9. The reaction mixture will gradually thicken as the reaction proceeds and water evaporates. When it is thick enough that a small portion of the mixture dribbled on top leaves a trace on the surface you have reached the point where you may add colors and scents. You may add up to 24 drops of essential oil (you may mix scents) or small amounts of scented materials you may have brought from home. Stir thoroughly to mix.
10. If you wish to add titanium dioxide white pigment to your soap to cover the yellow color of the oil, do it now. Measure out 1 g using a lab balance and add it all at once while letting the magnetic stirrer mix the pigment into the oil. Other colors may be used instead or alongside the titanium dioxide. Use only a gram or two.
11. Once you have finished mixing it is time to put the soap in a mold. Appropriate molds include old yogurt or pudding containers or plastic weighing boats from the lab. Make sure to pour the soap into a mold before it solidifies.
12. The next day your soap may be hard enough to take out of the mold. If the shape allows it, this is a good time to slice the soap into convenient bars. Once cut, set the soap out to cure. Or bring it home with you to cure in a cool, dry place with plenty of ventilation. After 2 - 3 weeks the soap will be dry and ready to use. It can be used sooner but it will not last as long since the water mixed in with the soap will make it dissolve quickly.

Post-lab

Answer the following questions in a typed document.
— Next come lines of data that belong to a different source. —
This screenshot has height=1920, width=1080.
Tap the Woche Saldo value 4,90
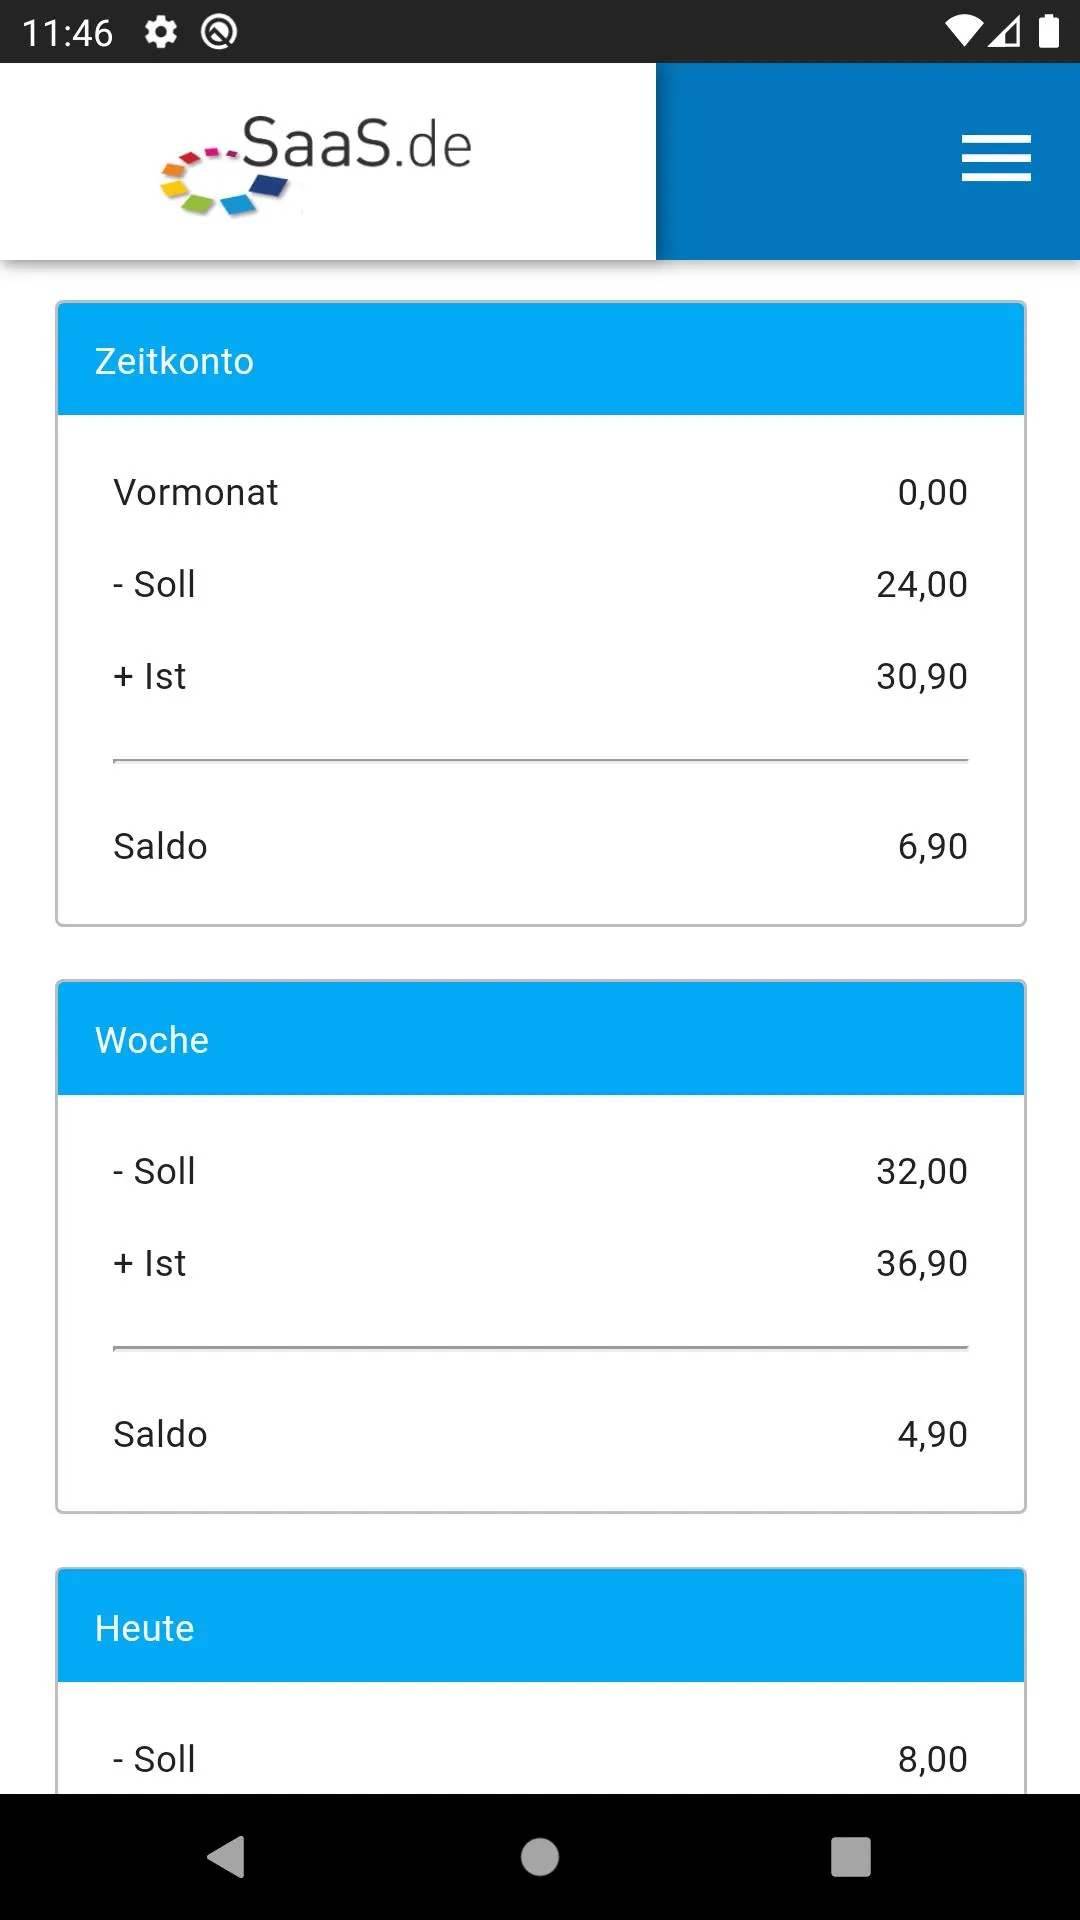click(933, 1434)
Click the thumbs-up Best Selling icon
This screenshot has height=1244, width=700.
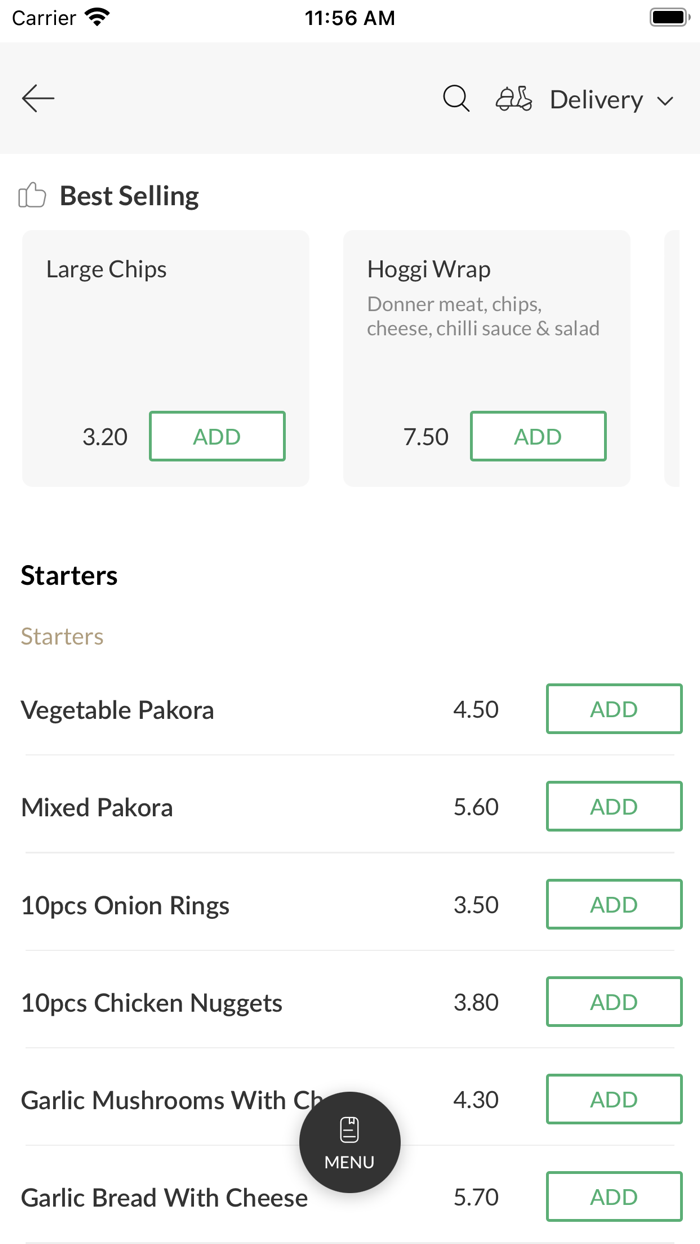pos(32,195)
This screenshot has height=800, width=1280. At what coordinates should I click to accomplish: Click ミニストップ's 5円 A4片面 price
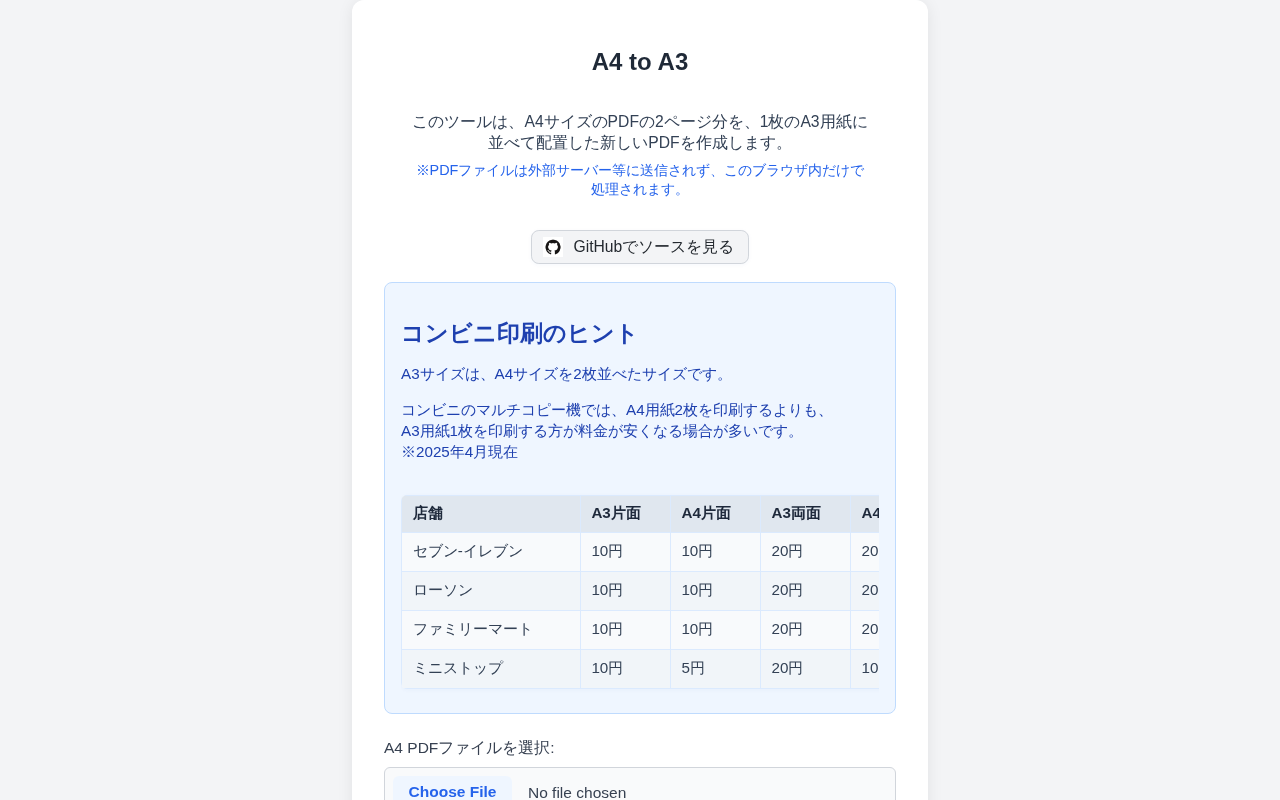click(x=693, y=668)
1. Evaluate the procedure. Were there any circumstances that you wish you had been told about before-hand? Was there anything that did not work as described? How would you improve this lab?
2. Describe the process of soap making from a chemist’s point of view. What chemical reactions occur?
3. Thermodynamically, the saponification reaction is exothermic. That is, it releases heat. However, since the equilibrium constant is so large, the reduction in its value with increasing temperature (according to the Le Châtelier Principle) is not important. Consider how rates of reaction are affected by an increase in temperature and explain why the reaction in this lab is carried out at 45°C rather than at room temperature.
4. Describe the soap making process based on your own observations. Decide what the key steps and turning points are. Describe them and relate them to your understanding of the chemical transformations that are taking place.
5. What two consequences are there to using the soap too soon after it is made? In other words, why is there a curing period for the soap?
6. Glycerin is a by-product of soap production. Was it possible to recover the glycerin from this procedure? Where is the glycerin? Explain.
7. Glycerin is a valuable chemical for synthesis of useful materials. Find two materials that use glycerin as a starting point in their manufacture. Describe each product, its uses, and how it is made.